Congressional Republicans' First Legislative Achievement

At least it pissed off liberals
Congratulations to the Republicans in Congress!   They finally have a legislative achievement!  Not that they actually passed anything, you understand, but they have made a significant achievement without passing any legislation at all!   

Although their repeated efforts to strip 20 to 30 million people of their health insurance have failed, by putting all their energy into the attempt they have managed to avoid funding the Children's Health Insurance Plan (CHIP) program and thereby at least strip 9 million children of their health insurance.  Furthermore, Trump’s effort at sabotage of the exchanges continues apace.  Granted, he has not managed to crash them altogether, but give him time. Already neglect has managed to raise premiums by 30% in many states.  Any by shortening the enrollment period by half, cutting off all public announcement about it, and cutting off all federal attempts at enrollment, he should manage to significantly reduce the number of people enrolled.  Even if he only manages to cut enrollment in the exchanges by one million, that will raise the total number of uninsured by 10 million, and you will be halfway home in the first year of his administration.  Not bad, when you consider that it took Obama a full eight years to lower the number of uninsured by 20 million!  And if he does manage to crash the exchanges by the end of this term, then without passing any legislation whatever, you will have succeeded in stripping 19 million people of their health insurance, which is just one million short of the minimum goal.  Close enough for government work!

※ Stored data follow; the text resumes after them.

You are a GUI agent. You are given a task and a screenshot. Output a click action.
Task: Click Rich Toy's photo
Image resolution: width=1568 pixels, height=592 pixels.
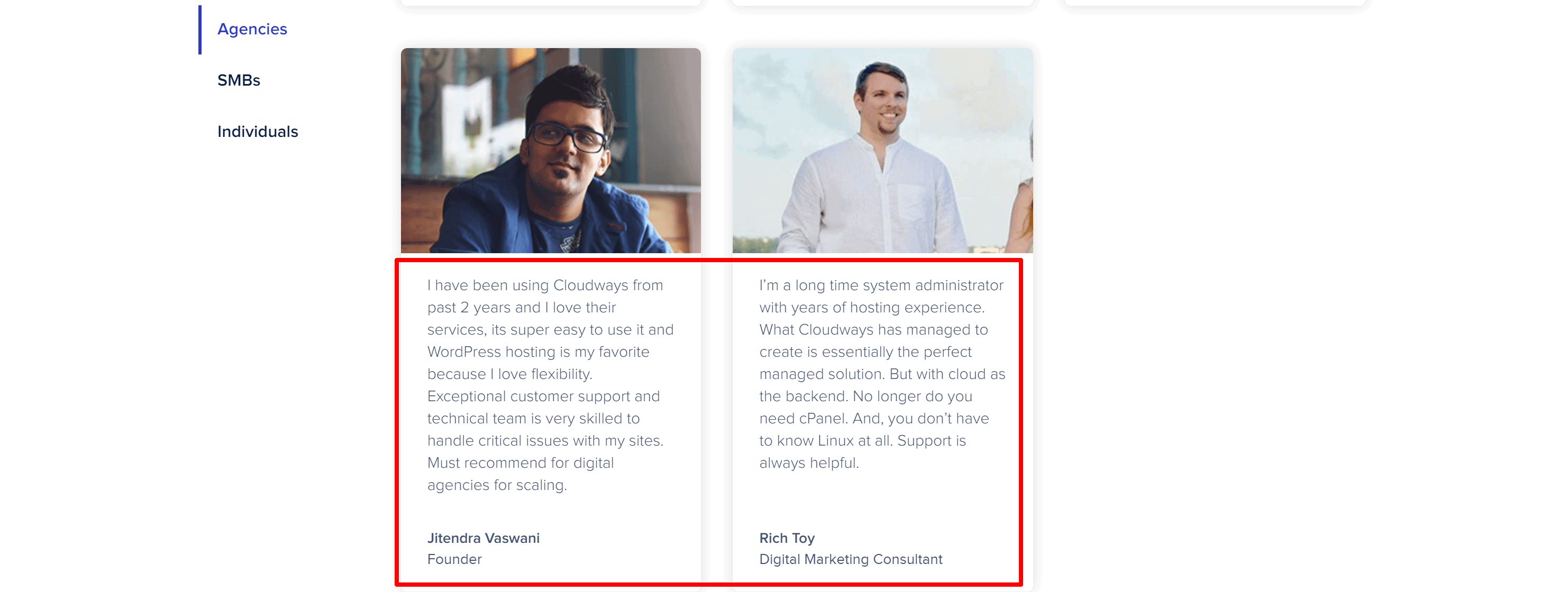(x=882, y=150)

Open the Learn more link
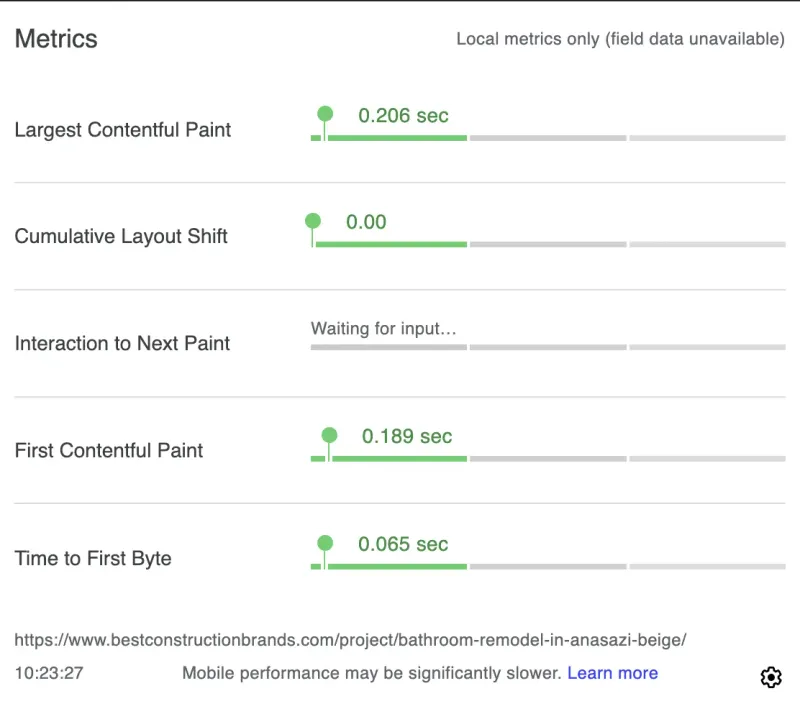[611, 673]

And if any Republicans object that they are not seeking to raise the number of uninsured, I can only answer that by their fruits ye shall know them.  Having universal health coverage has been a longstanding Democratic goal since Truman’s day.   Regardless of what form it has taken, Republicans have inevitably denounced it as an intolerable threat to liberty.  Ronald Reagan crusaded against Medicare as the end of all freedom.  Under the Clinton Administration, Republican strategist Bill Kristol warned Republicans not to agree to any form of universal coverage for fear of making is seem acceptable.  When Democrats finally got their opportunity under the Obama Administration, the moderate Republican Chuck Grassley made clear that Republicans would not vote for the proposal no matter what was in it.  Once Obamacare passed, Republicans made destroying this atrocity their top priority for seven years.  They filed suit to block it.  They voted countless times to repeal it, even though doing so would strip 20 million people of their health insurance.  They refused to set up exchanges.  They took down exchanges Democratic governors had set up.  They did their utmost to interfere with enrollment in the exchanges.  They rejected the Medicaid expansion.  They filed suit to prevent people in states with federally run exchanges from receiving subsidies.  And now that Republicans control all branches of the federal government, they have made repeated attempts to introduced repeal legislation that will strip 20 to 30 million people of their health insurance, while the Trump Administration does everything in its power to crash the exchanges and take insurance from at least 10 million.


After all this, only one conclusion is possible.  Republicans consider having a large uninsured population to be an important matter of moral principle.